On Aug 15, 2014, at 5:03 AM, Florian Weimer <fwei...@redhat.com> wrote:

> On 08/14/2014 10:15 PM, Mark Roos wrote:
>> Look into sun.Misc.Unsafe
> 
> [and at defineAnonymousClass(Class, byte[], Object[])]
> 
> Thanks.  Could we turn this into a supported API, with a suitable security 
> manager check?

Hi Florian and Mark.

Here's the story about that.

Unsafe.defineAnonymousClass is used inside the JDK for loading small classes of 
indeterminate lifetime.  Many of them contain single static methods, which 
makes it, in effect, an anonymous method loader.

Because the small bits of code often need to be injected into a pre-existing 
class, a "host class" can be designated, which means the anonymous class has 
access to everything the host class can access, including host class privates.

Because the small bits of dynamically generated code can depend on (meta-)data 
values that are dynamically computed and/or are anonymous, the class's constant 
pool can be "patched" to refer to "live" values that do not have symbolic names.

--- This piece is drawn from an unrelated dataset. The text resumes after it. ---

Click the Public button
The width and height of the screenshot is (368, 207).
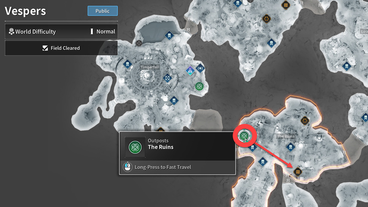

So it allows some low-level tinkering with the JVM internals.  Like any 
non-standard internal API, if you use it, you are tightly coupled to the JVM 
implementation, and you are on your own if something goes wrong.  We fix bugs 
in this internal feature only if it fixes a bug in a standard J2SE feature that 
somehow depends on it.

I expect that defineAC and its use cases will help inform future consideration 
of next-generation class loading APIs.  I don't expect it to become a standard 
feature on its own.  For one thing, the design is "not quite right":  It should 
really be a method loader, but we don't have a separate format for methods.  
The constant pool patching part of the API, while necessary, requires knowledge 
of constant pool layout, which feels wrong too.

Specifically, in the context of a (not yet existing) "classfile 2.0" effort, 
defineAC should help us think about the format of a stand-alone method, about 
the interaction of packaging and access rights, and about the division of labor 
between constant pool and bytecode.  Since these are (to my mind) open-ended 
design questions, I don't think we will promote the existing ad hoc API to a 
public one, unless there is a compelling short term reason to do so.

The most obvious security interaction is with the host-class feature; as it 
stands the API is very unsafe because you could use it to inject code into any 
system class.

Just allowing the existing API with a security manager check is too 
coarse-grained to make the feature useful, except to highly trusted code.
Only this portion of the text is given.